Reproduce the black rat snake passage below in full, word for word.

### SELECTED EXCERPT
+ + + + +
Black Rat Snake
Non-Venomous
When not fully grown, rat snakes are subject to predation by many animals, including other snakes. Once they attain maturity, they are readily preyed on by mammalian carnivores (including the American mink, which weighs no more than an adult rat snake) and large birds of prey (especially red-tailed hawks).When startled, they may freeze and wrinkle themselves into a series of kinks. If they feel further threatened, they may flee quickly or tail vibrate (potentially a form of mimicry, which makes them sound like rattlesnakes). They are also capable of producing a foul-smelling musk, which they will release onto predators if picked up. This species is a constrictor, meaning it suffocates its prey, coiling around small animals and tightening its grip until they can no longer draw breath, before eating them. Though they will often consume mice, voles, and rats, western rat snakes are far from specialists at this kind of prey and will readily consume any small vertebrate they can catch.
+ + + + +
### STORED DATA
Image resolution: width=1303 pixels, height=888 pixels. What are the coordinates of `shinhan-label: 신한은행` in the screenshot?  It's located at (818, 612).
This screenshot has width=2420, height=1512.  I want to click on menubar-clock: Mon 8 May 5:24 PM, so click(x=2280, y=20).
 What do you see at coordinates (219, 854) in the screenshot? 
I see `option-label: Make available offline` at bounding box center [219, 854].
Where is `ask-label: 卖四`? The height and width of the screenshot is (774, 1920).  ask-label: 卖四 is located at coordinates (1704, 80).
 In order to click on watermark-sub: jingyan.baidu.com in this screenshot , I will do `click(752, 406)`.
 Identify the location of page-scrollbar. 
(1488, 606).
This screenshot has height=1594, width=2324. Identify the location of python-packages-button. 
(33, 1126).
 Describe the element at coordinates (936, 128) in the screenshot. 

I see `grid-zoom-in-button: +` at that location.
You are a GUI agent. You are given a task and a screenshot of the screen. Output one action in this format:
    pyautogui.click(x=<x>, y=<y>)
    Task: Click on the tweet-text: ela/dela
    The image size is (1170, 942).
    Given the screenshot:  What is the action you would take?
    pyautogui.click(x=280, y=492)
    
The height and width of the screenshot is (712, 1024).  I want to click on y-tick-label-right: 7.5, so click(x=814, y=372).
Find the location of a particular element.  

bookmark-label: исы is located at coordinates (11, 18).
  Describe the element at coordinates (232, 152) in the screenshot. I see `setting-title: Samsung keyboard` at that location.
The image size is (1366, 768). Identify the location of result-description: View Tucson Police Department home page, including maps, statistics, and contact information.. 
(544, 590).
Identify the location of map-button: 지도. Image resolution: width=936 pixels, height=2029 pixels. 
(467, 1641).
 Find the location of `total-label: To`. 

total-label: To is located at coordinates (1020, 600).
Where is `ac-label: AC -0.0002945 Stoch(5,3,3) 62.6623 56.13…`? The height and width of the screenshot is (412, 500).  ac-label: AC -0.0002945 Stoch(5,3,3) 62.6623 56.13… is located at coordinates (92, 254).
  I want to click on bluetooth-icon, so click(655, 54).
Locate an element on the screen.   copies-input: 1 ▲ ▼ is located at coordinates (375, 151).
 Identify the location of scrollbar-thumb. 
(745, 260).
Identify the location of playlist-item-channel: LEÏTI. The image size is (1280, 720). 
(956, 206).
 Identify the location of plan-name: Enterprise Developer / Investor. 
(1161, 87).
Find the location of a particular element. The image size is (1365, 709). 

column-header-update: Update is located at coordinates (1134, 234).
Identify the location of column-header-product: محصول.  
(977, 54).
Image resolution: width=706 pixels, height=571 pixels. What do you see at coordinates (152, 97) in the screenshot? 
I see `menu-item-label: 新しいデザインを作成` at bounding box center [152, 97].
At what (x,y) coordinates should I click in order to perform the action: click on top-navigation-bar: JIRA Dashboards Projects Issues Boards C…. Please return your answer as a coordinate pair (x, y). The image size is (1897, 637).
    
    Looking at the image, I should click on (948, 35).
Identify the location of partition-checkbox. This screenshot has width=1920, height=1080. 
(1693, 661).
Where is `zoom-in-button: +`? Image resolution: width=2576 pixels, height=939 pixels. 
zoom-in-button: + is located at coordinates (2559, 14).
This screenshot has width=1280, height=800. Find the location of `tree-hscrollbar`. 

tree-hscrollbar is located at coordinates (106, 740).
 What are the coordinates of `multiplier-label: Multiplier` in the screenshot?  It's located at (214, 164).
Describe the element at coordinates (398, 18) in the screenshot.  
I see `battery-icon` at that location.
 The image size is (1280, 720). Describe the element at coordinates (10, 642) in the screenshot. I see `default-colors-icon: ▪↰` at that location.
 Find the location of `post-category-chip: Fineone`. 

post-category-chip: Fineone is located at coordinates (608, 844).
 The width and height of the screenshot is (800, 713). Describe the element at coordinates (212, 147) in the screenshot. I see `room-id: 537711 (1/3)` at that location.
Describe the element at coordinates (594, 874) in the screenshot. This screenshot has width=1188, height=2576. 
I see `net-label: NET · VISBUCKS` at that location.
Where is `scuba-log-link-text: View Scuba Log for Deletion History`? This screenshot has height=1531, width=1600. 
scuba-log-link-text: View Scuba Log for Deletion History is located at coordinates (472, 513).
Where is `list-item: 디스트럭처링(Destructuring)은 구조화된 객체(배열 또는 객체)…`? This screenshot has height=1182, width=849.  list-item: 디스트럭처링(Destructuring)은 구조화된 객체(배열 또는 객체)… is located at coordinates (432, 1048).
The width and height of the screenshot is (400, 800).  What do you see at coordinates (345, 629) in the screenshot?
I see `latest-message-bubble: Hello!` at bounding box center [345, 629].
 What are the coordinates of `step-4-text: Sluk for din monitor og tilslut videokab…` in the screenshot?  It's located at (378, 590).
+ + + + +
### TASK ANSWER
Black Rat Snake
Non-Venomous
When not fully grown, rat snakes are subject to predation by many animals, including other snakes. Once they attain maturity, they are readily preyed on by mammalian carnivores (including the American mink, which weighs no more than an adult rat snake) and large birds of prey (especially red-tailed hawks).When startled, they may freeze and wrinkle themselves into a series of kinks. If they feel further threatened, they may flee quickly or tail vibrate (potentially a form of mimicry, which makes them sound like rattlesnakes). They are also capable of producing a foul-smelling musk, which they will release onto predators if picked up. This species is a constrictor, meaning it suffocates its prey, coiling around small animals and tightening its grip until they can no longer draw breath, before eating them. Though they will often consume mice, voles, and rats, western rat snakes are far from specialists at this kind of prey and will readily consume any small vertebrate they can catch.